Luna yang sadar dari posisi bekunya pun segera menurunkan tangannya, “Eh enggak. Aku tadi mau ketuk pintu kamar kamu. Iya bener, mau ketuk pintu kamar kamu.”
“Mau ketuk kamar tapi tangannya kaya orang mau mukul. Emang kamu pikir pintu ini kuat banget apa ya. Buruan cari jamnya!”
“Iya ini juga mau di cari.”
Luna segera melipir pergi dari hadapan Danis. Dia segera menuruni anak tangga untuk bertanya pada pelayan kamar Danis. Dia harus segera tahu di mana letak jam tangan yang di tanyakan oleh Danis.
Danis melihat sikap aneh Luna. Dia menggelengkan kepalanya, tidak mengerti mengapa papanya memilih gadis tidak jelas seperti ini.
“Dasar orang aneh. Ngapain juga coba dia kaya gitu. Makan apa dia dari kecil kok bisa aneh begitu.”

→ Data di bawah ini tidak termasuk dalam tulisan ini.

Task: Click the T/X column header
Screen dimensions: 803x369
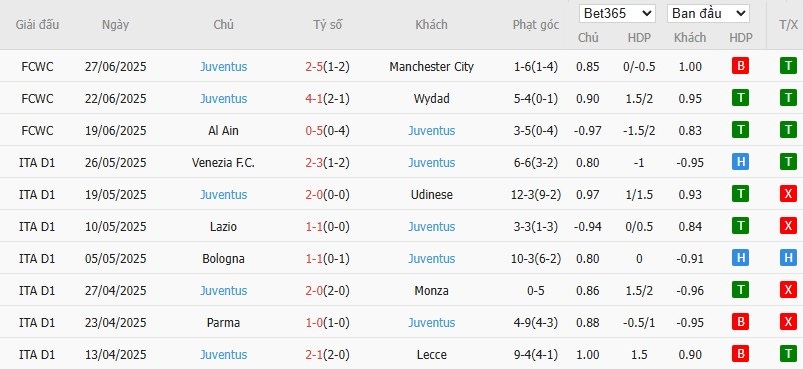Action: point(788,25)
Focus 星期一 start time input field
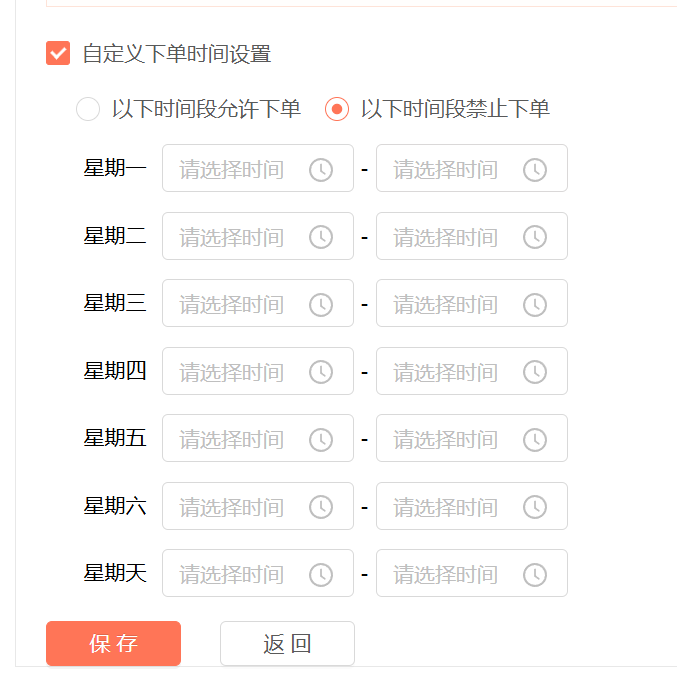Screen dimensions: 677x689 click(258, 168)
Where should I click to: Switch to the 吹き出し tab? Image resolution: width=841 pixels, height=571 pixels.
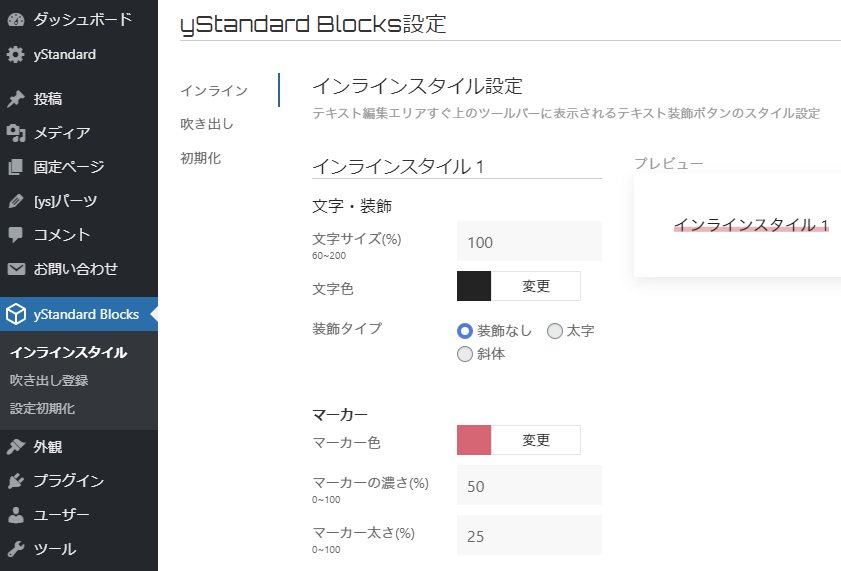coord(207,124)
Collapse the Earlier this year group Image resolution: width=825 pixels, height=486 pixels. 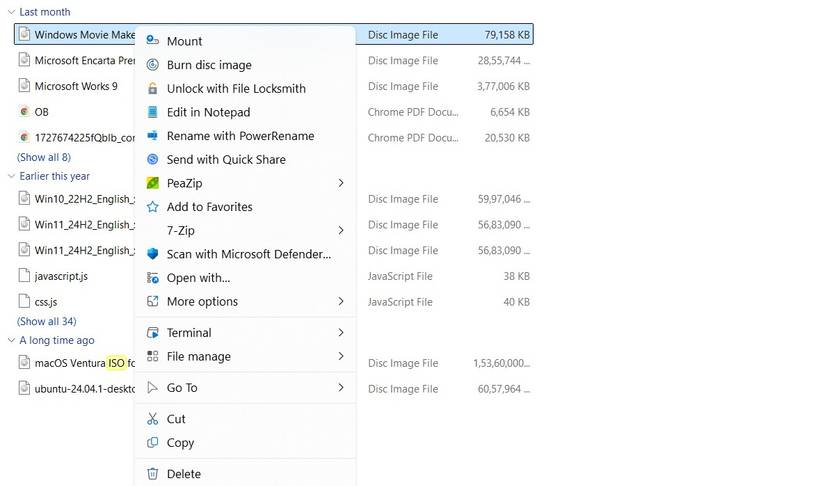[x=11, y=176]
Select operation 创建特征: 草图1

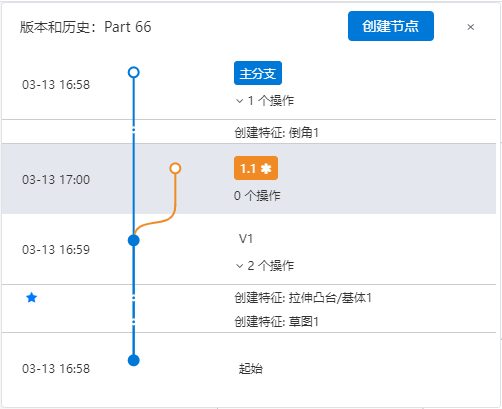(277, 322)
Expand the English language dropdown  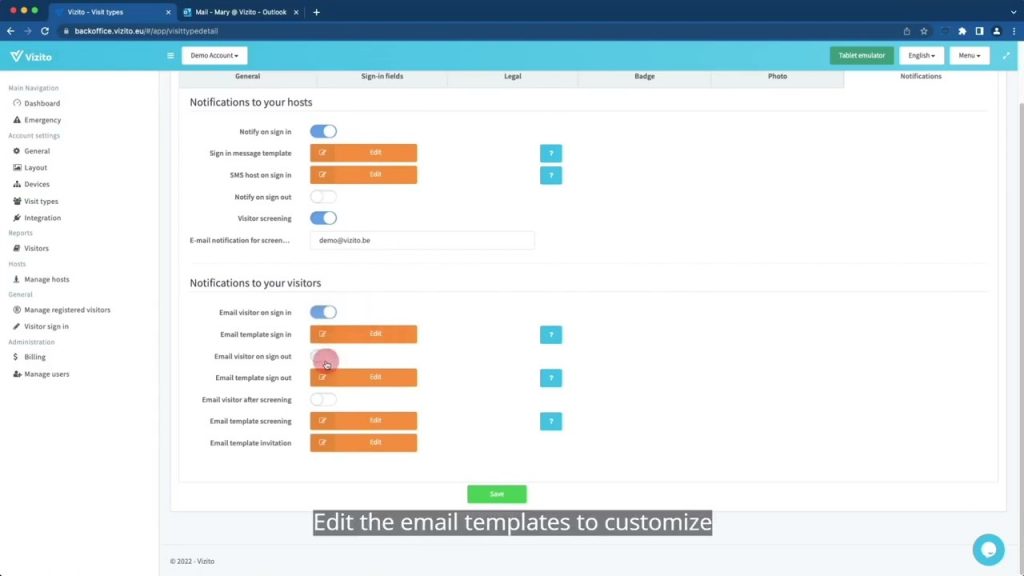(921, 55)
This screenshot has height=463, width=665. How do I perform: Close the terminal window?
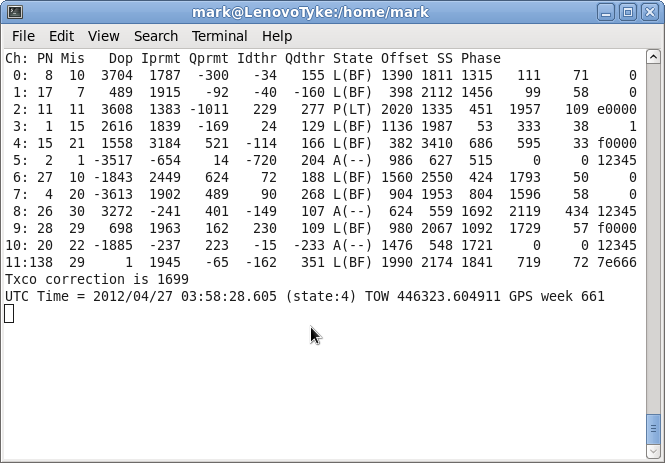(x=649, y=12)
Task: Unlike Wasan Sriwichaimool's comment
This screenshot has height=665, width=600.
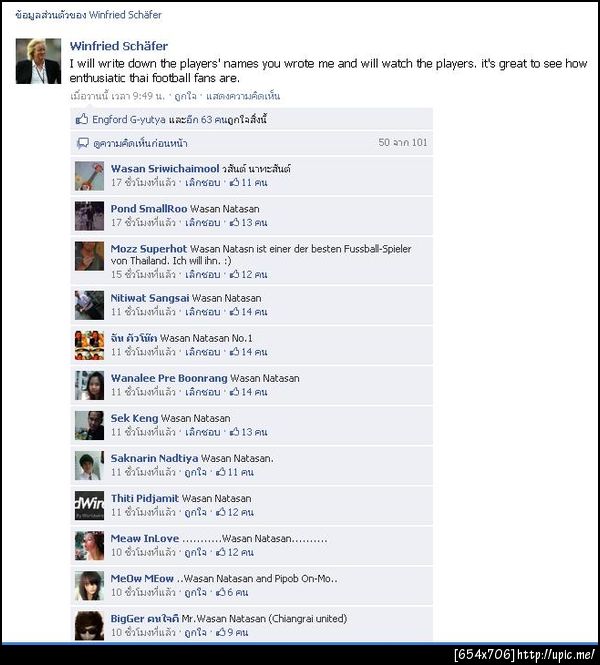Action: [203, 182]
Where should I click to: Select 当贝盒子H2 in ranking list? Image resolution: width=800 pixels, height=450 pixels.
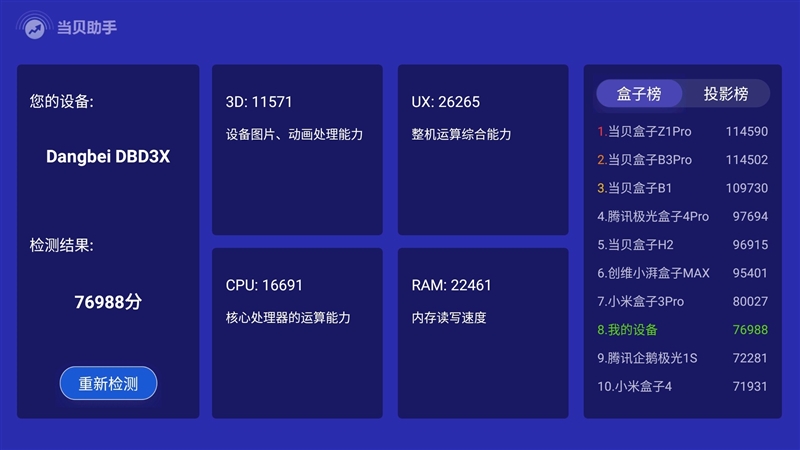(682, 244)
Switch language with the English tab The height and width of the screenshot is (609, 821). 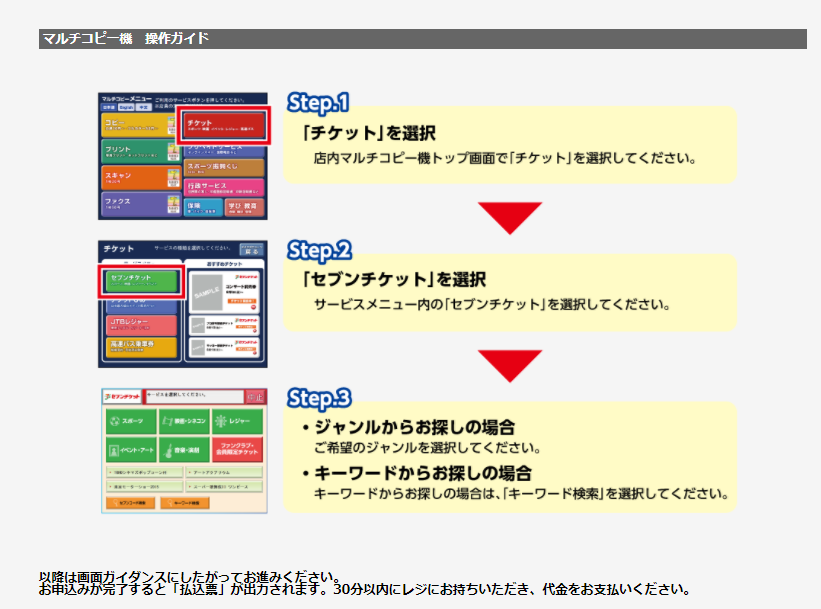click(127, 107)
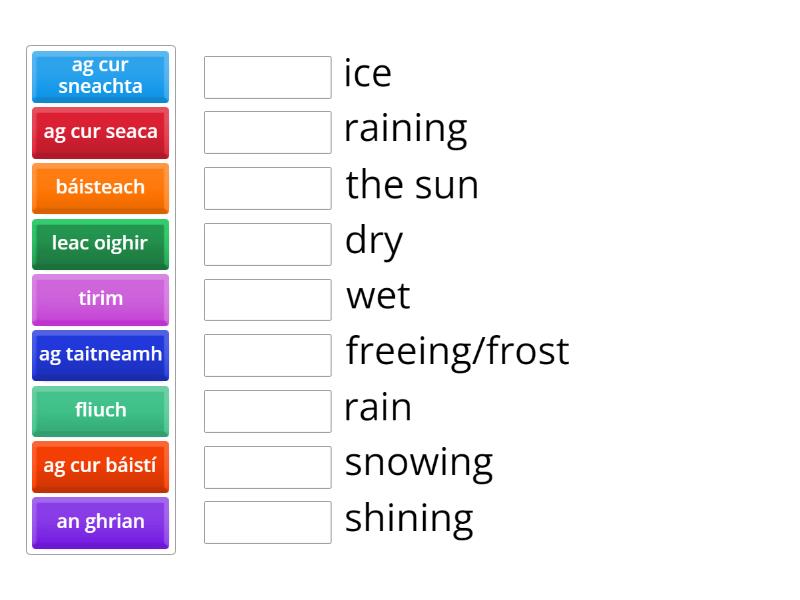800x600 pixels.
Task: Choose the green 'leac oighir' tile
Action: tap(101, 244)
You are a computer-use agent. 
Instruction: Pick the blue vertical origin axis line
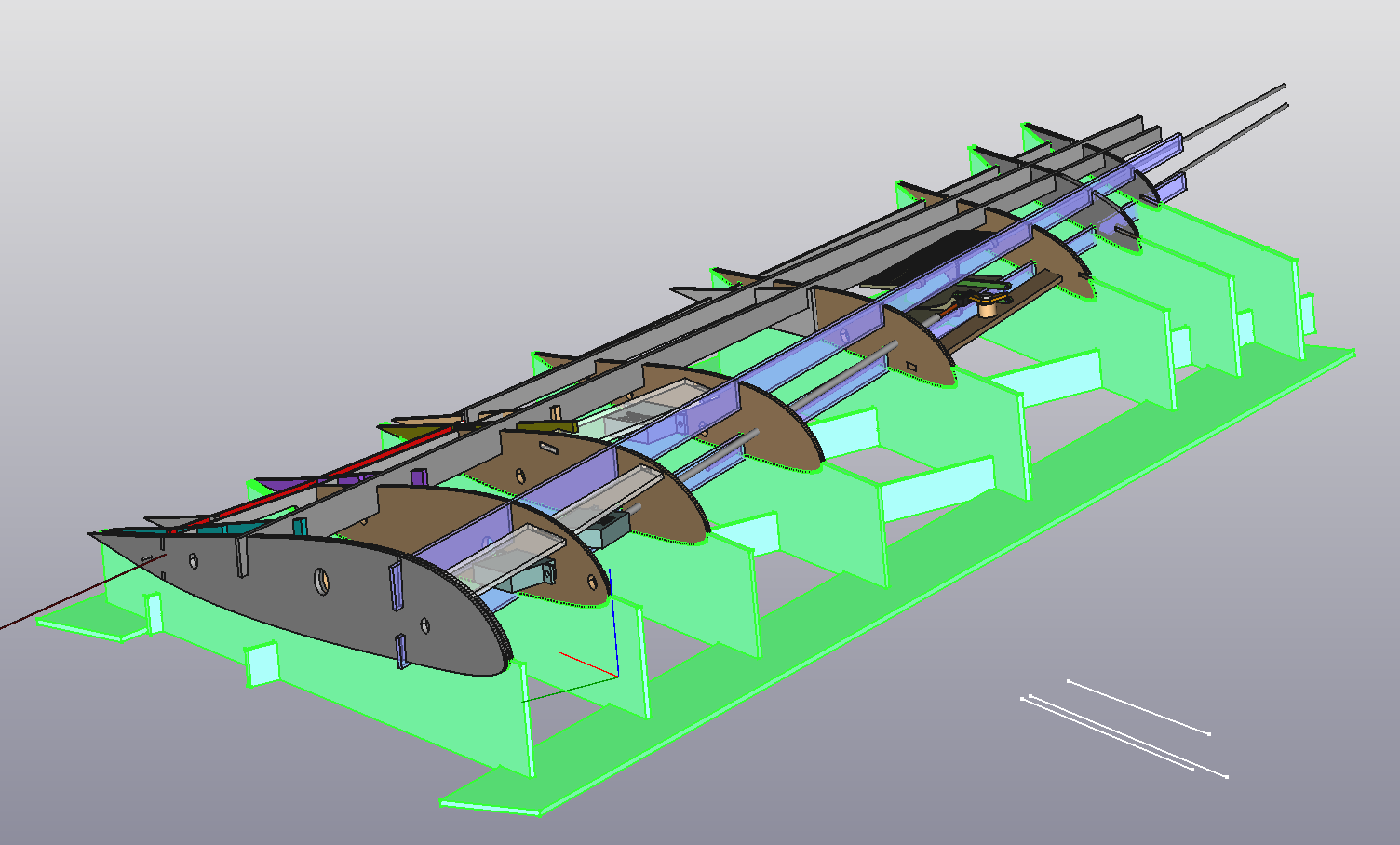(x=612, y=624)
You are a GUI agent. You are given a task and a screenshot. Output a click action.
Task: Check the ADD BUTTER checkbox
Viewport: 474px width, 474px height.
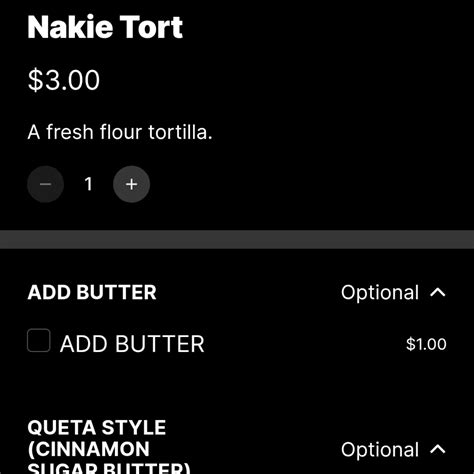click(39, 340)
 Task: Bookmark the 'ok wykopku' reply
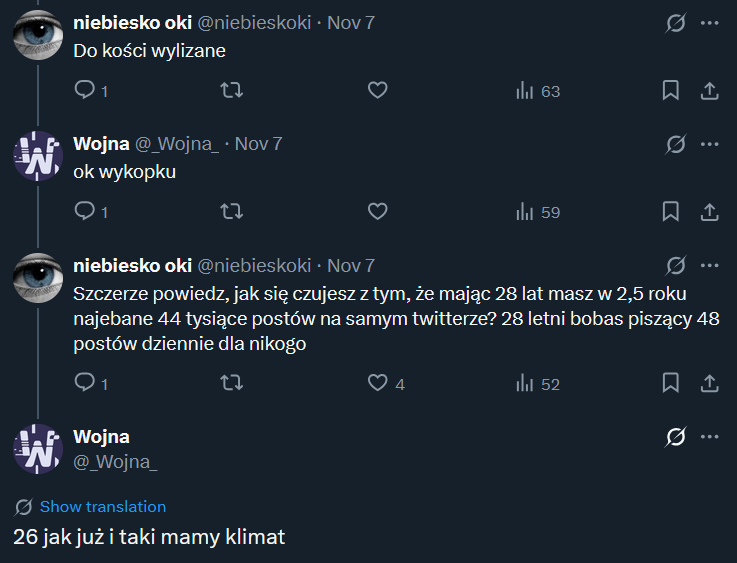[x=671, y=212]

Luna segera menuju ke ruangan pelayan. Dia menyuruh Lisa untuk memanggil pelayan yang bertugas membersihkan kamar Danis hari ini. Selagi menunggu, Luna duduk di meja makan sambil mengecek makanan yang disiapkan.
“Maaf, Nyonya. Ini pelayan yang hari ini membersihkan kamar Tuan Muda.”
Luna melihat dua orang pelayan berdiri di depannya, “Kalian yang membersihkan kamar Danis hari ini?”
“Iya Nyonya. Kami membersihkan pagi dan sore ini.”
“Apa kalian membersihkan area walk in closet juga?”
“Iya, Nyonya. Kami membersihkan semuanya di ruangan itu.”
“Waktu kalian membersihkan tempat itu, apa ada jam tangan Danis yang tidak masuk di tempatnya?”
Dua pelayan itu saling bertatapan. Mereka seolah mencoba untuk mengingat apa yang ada di kamar majikan mereka. Setelah memastikan semuanya berdasarkan ingatan, mereka pun menggeleng.
“Kalian tidak melihat ada jam tangan Danis tergeletak di satu tempat?”
“Jam tangan Tuan Danis? Demi Tuhan saya ga ambil, Nyonya. Saya tidak berani menyentuhnya.”
“Saya juga tidak berani, Nyonya. Saya masih betah kerja di sini. Saya bersumpah saya tidak melihat apa pun tadi.”
Luna melihat netra mereka jujur dengan apa yang mereka katakan saat ini. Luna juga tidak mungkin menuduh begitu saja. Melihat mereka ketakutan seperti ini saja, dia sudah tidak tega.
“Maaf, Nyonya. Jam apa yang hilang dari ruangan pribadi Tuan Danis” tanya Lisa.
“Aku juga belum tahu jam apa yang dia maksudkan. Soalnya aku juga belum terlalu hafal dengan barang yang dimiliki Danis. Cuma tadi dia bilang, kalo jamnya mempunyai tali hijau. Mungkin yang biasa dia pakai di rumah itu.”
“Jam itu yang di cari Tuan Danis? Bukankah tiga hari lalu, Tuan menyuruh saya untuk memasukkan jam tangan itu ke toko untuk di ganti batrenya ya?”
Luna kaget dan menoleh ke arah Lisa, “Sialaan Danis! Dia bikin masalah lagi ama gw!”